KGBR
- Gold Beach, Oregon; United States;
- Frequency: 92.7 MHz
- Branding: The Bridge

Programming
- Format: Classic hits

Ownership
- Owner: St. Marie Communications, Inc.

History
- First air date: 1986
- Call sign meaning: Gold Beach Radio

Technical information
- Licensing authority: FCC
- Facility ID: 62150
- Class: A
- ERP: 265 watts
- HAAT: 314 meters (1030 feet)
- Transmitter coordinates: 42°23′50″N 124°21′50″W﻿ / ﻿42.39722°N 124.36389°W

Links
- Public license information: Public file; LMS;
- Webcast: Listen live
- Website: kgbr.com

= KGBR =

KGBR (92.7 FM, "The Bridge") is a radio station licensed to serve Gold Beach, Oregon, United States. St. Marie Communications, Inc. owns the station, which began regular broadcasting in 1986.

==Programming==
KGBR broadcasts a classic hits music format from a transmitter located atop Grizzly Mountain, in Curry County, Oregon. In addition to its usual music programming, KGBR airs the following programs, NW Outdoors Radio, Nationally syndicated Greatest Hits USA, The Ultimate Oldies Show, The Golden Days Of Radio, Locally produced "Ol' Hippie Rock n Roll Oldies Show with Bruce Greive & Country Comfort Radio hosted by Ryan West. Syndicated series Eye On Veterans, Sunday Morning Gospel, Golf with Jay Delsing.

==History==
This station received its original construction permit from the Federal Communications Commission (FCC) on January 27, 1981. The new station was assigned the call letters KGBR by the FCC. In November 1982, permit holder James N. Hoff applied to transfer the construction permit for this station to George L. Chambers and Bonnie L. Chambers, doing business as Chambers Broadcasting.

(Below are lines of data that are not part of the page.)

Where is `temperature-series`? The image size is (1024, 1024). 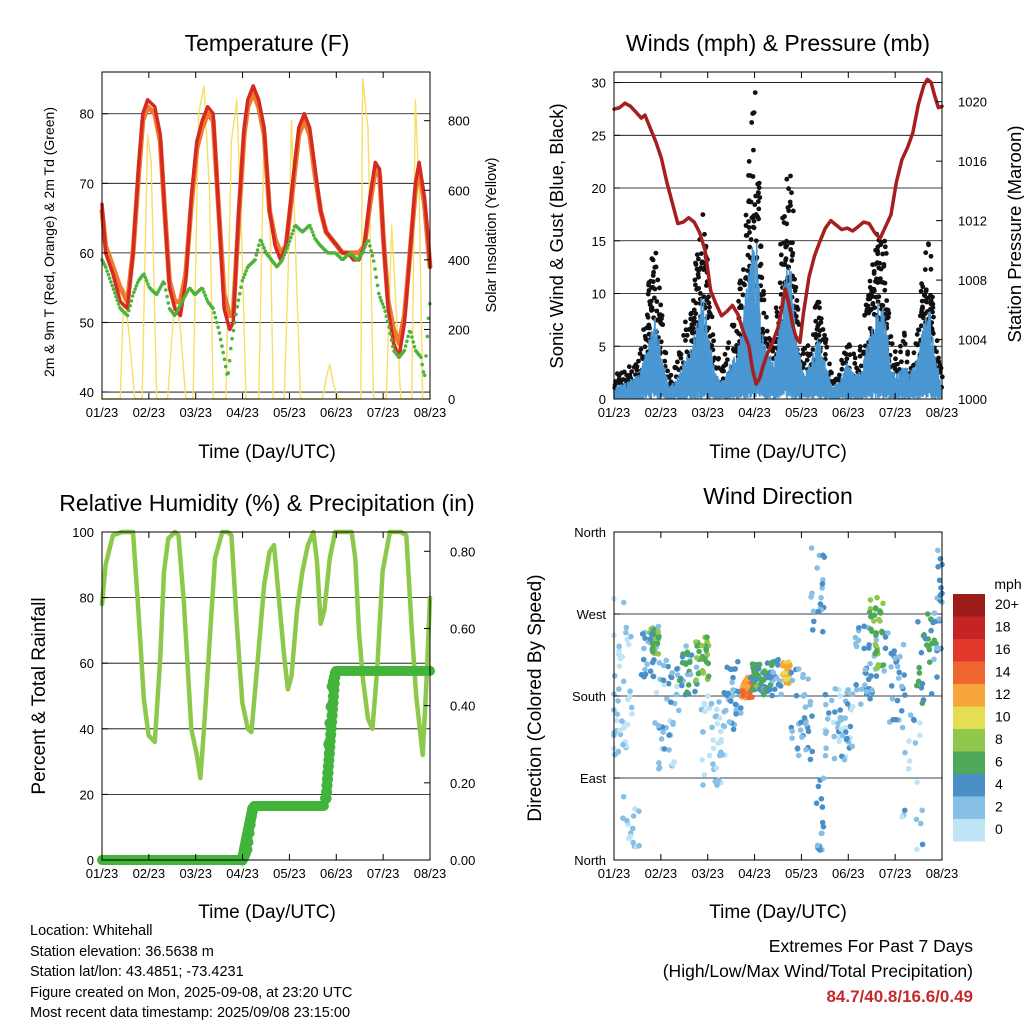
temperature-series is located at coordinates (266, 239).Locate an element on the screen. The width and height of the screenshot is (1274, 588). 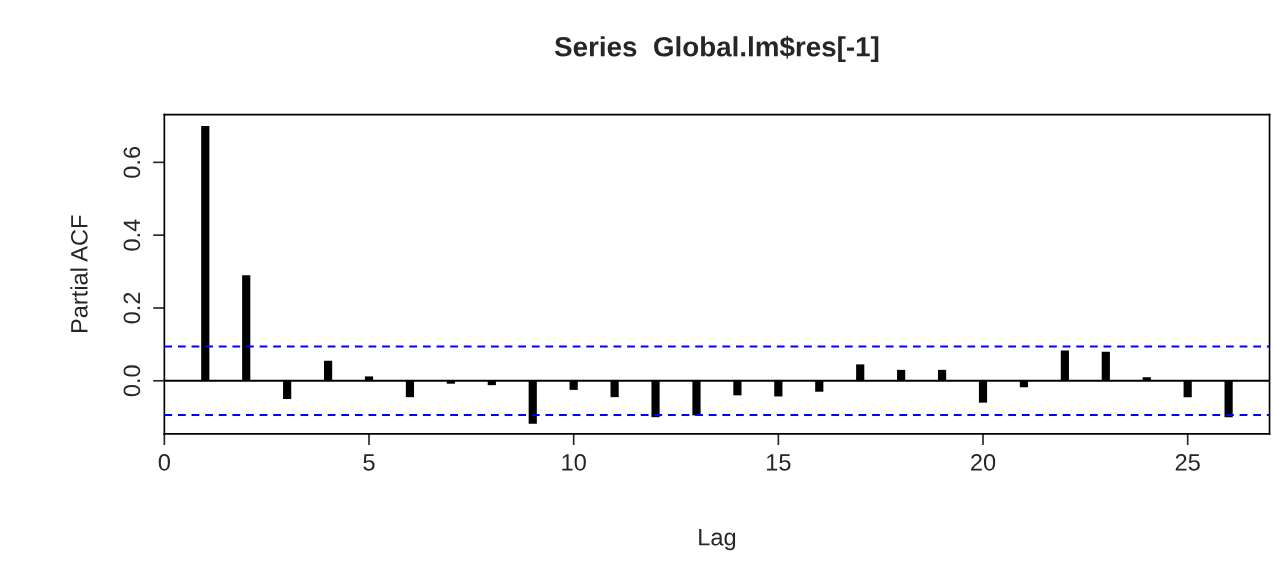
x-tick-label: 25 is located at coordinates (1188, 462).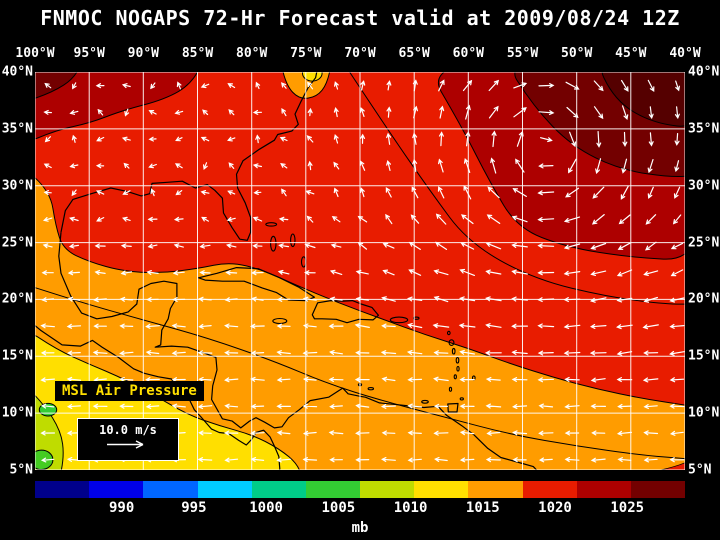 The height and width of the screenshot is (540, 720). Describe the element at coordinates (56, 86) in the screenshot. I see `pressure-region-maroon-nw-corner` at that location. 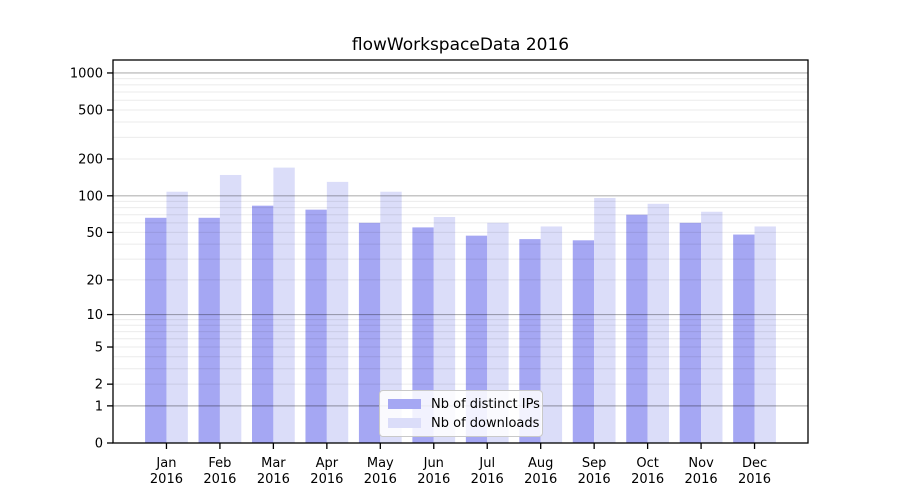 What do you see at coordinates (690, 332) in the screenshot?
I see `bar-nb-of-distinct-ips-nov` at bounding box center [690, 332].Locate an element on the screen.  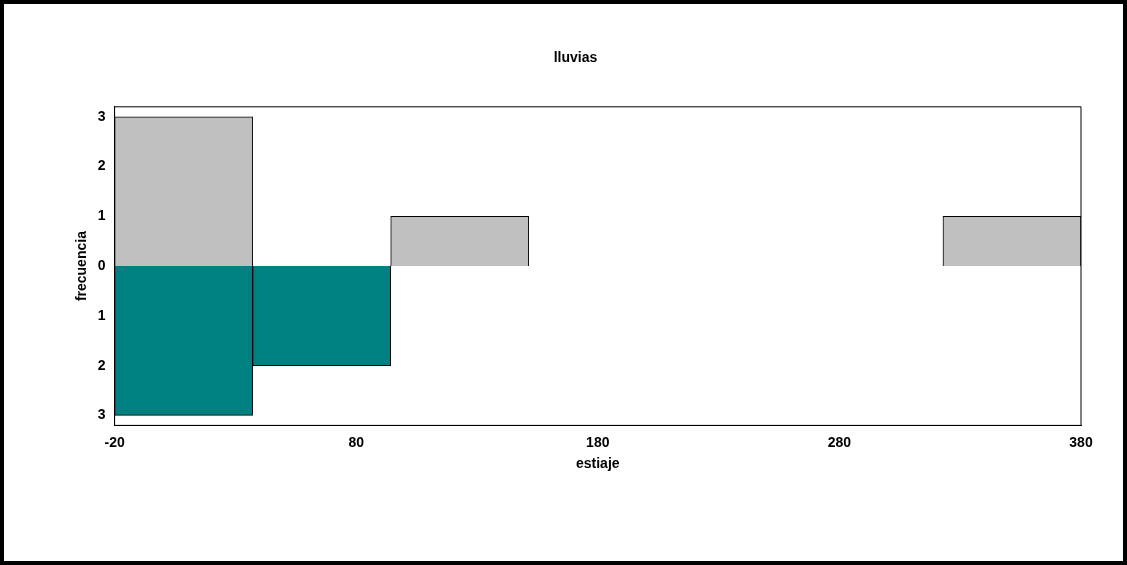
x-tick-label: -20 is located at coordinates (114, 442).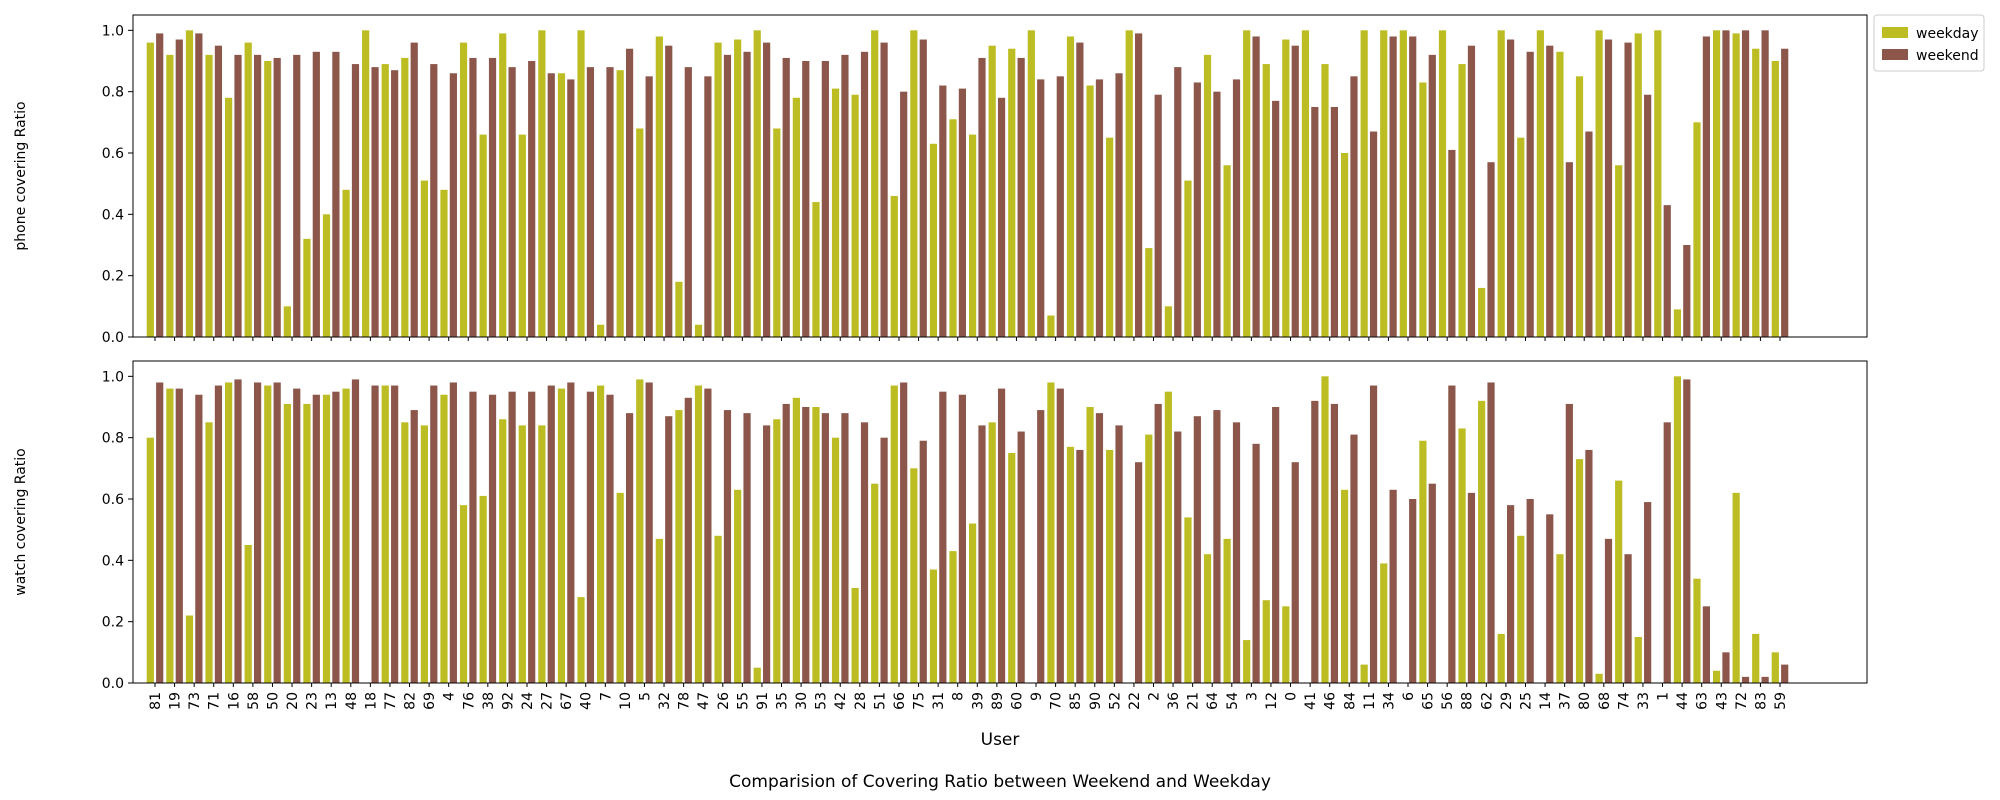 The width and height of the screenshot is (2000, 800). I want to click on x-tick-label: 73, so click(195, 701).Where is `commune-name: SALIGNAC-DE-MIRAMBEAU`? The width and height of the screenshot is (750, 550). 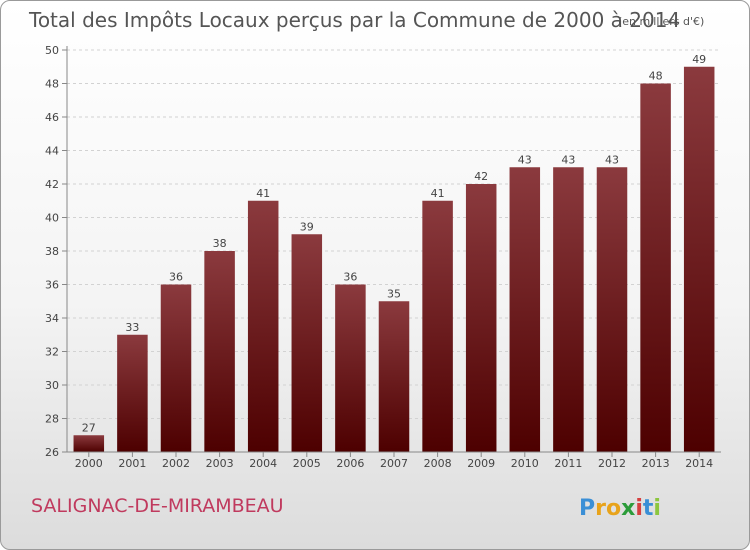
commune-name: SALIGNAC-DE-MIRAMBEAU is located at coordinates (158, 506).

The deal was approved by the FCC on February 8, 1983, and the transaction was consummated on April 28, 1983.

Chambers Broadcasting announced a deal in October 1986 to transfer the KGBR permit to Republic Communications of Oregon, Inc. The deal was approved by the FCC on November 5, 1986. This would prove short-lived as Republic Communications of Oregon, Inc., reached an agreement in January 1987 to sell this station to St. Marie Communications, Inc. The deal was approved by the FCC on March 11, 1987, and the transaction was consummated on March 20, 1987.

After multiple extensions and permit holder transfers, KGBR finally received its license to cover from the FCC on June 25, 1987.

==Former on-air staff==
- Ron Lyons, a radio announcer in the San Francisco Bay area for more than 40 years, retired to Gold Beach in 2004 where he hosted the weekday afternoon "The Ron Lyons Show" on KGBR. Arriving in California in 1960, Lyons worked at several radio stations, sold waterbeds, and did voice work for a Sacramento television station before spending 14 years on KCBS (740 AM) doing traffic reports. He once advised his son Sean, now a disc jockey known as "Tom Berlin", against a career in radio by saying "Sell coke, run guns ... but don't ever go into radio." Lyons died on August 3, 2007, after "a battle with cancer".